Le fond, lui, résiste étonnamment. Le système des matérias autorise toujours des constructions d'équipe inventives, la structure du récit, dense et rythmée par ses trois disques, ne s'essouffle presque jamais, et la musique porte des scènes entières sans une image de plus. C'est le vieillissement typique des pionniers du CD-ROM : la technologie qui impressionnait hier date aujourd'hui, mais la générosité et l'écriture, elles, n'ont pas d'âge.
| Critère | Verdict en 2026 |
|---|---|
| Lisibilité et contrôles | Menus et combats restent parfaitement lisibles ; seule la navigation sur les décors précalculés, aux angles de caméra fixes, fait parfois hésiter sur la direction à prendre. |
| Systèmes de jeu | Le système des matérias, souple et combinatoire, reste l'un des meilleurs du genre ; les combats aléatoires fréquents, eux, datent le rythme. |
| Technique et représentation | Personnages anguleux sur décors fixes : le contraste, déjà discuté en 1997, s'est accentué ; les cinématiques et la direction artistique gardent leur cachet. |
| Rythme et friction | Long démarrage à Midgar, allers-retours, mini-jeux inégaux et traduction française d'époque approximative : c'est ici que l'âge se fait le plus sentir. |
| Accès aujourd'hui | Excellent : l'original est porté partout avec accélérateur x3 et combats désactivables, et la trilogie Remake propose une relecture moderne, différente par nature. |
Rejouer aujourd'hui : l'original porté partout, le Remake à part
L'original est aujourd'hui le Final Fantasy classique le plus accessible : porté sur PC, PlayStation 4 et 5, Xbox One, Switch et mobile, il y embarque des options de confort intégrées, accélérateur x3, désactivation des combats aléatoires et renforcement de l'équipe, qui gomment l'essentiel des lenteurs de 1997 pour qui le souhaite. C'est la voie que nous recommandons pour découvrir l'œuvre telle qu'elle a été écrite.

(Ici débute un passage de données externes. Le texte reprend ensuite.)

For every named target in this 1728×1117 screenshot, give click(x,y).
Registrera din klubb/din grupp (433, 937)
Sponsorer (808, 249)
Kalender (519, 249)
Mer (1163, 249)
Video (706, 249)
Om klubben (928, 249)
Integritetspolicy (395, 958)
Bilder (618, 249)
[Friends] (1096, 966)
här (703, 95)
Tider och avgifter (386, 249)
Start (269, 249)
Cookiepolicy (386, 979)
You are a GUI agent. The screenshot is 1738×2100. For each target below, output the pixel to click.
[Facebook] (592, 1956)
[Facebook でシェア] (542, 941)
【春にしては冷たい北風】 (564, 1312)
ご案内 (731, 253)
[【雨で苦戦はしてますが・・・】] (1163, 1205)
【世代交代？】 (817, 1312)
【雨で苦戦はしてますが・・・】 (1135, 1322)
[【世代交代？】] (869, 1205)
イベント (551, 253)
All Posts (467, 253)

La trilogie Remake est un objet différent : Final Fantasy VII Remake (2020) puis Rebirth (2024) réinventent le jeu en profondeur, combat en temps réel, mise en scène contemporaine et scénario qui se permet de dévier de l'original, avec un troisième volet annoncé. Depuis le 22 janvier 2026, Remake Intergrade est aussi disponible sur Nintendo Switch 2 et Xbox Series. Remarquable en soi, cette relecture ne remplace pas l'original : elle le commente, et se savoure d'autant mieux qu'on connaît le jeu de 1997.

À retenir
- Note d'époque maximale : il fait entrer le RPG japonais dans le grand public mondial et invente le blockbuster narratif sur CD-ROM.
- Le fond (matérias, récit, musique) tient très bien ; la forme (modèles anguleux, combats aléatoires, traduction française) demande de l'indulgence.
- L'original porté partout, avec accélérateurs intégrés, reste la meilleure porte d'entrée ; la trilogie Remake est une réinterprétation, pas un remplacement.
Questions fréquentes
Final Fantasy VII (1997) a-t-il bien vieilli ?
Le fond, très bien : matérias, récit et musique restent remarquables. La forme, moins : modèles anguleux sur décors fixes, combats aléatoires fréquents et traduction française approximative demandent de l'indulgence, que les options d'accélération des portages actuels compensent en partie.
Faut-il jouer à l'original ou au Remake ?
Les deux se complètent. L'original de 1997, porté sur toutes les plateformes actuelles, reste l'œuvre de référence ; la trilogie Remake (Remake, Rebirth, puis un troisième volet annoncé) en est une réinterprétation moderne qui prend ses propres libertés.
Comment jouer à Final Fantasy VII aujourd'hui ?
L'original est disponible sur PC, PlayStation, Xbox, Switch et mobile, avec accélérateur x3 et combats désactivables. Remake Intergrade est notamment sorti sur Nintendo Switch 2 et Xbox Series le 22 janvier 2026.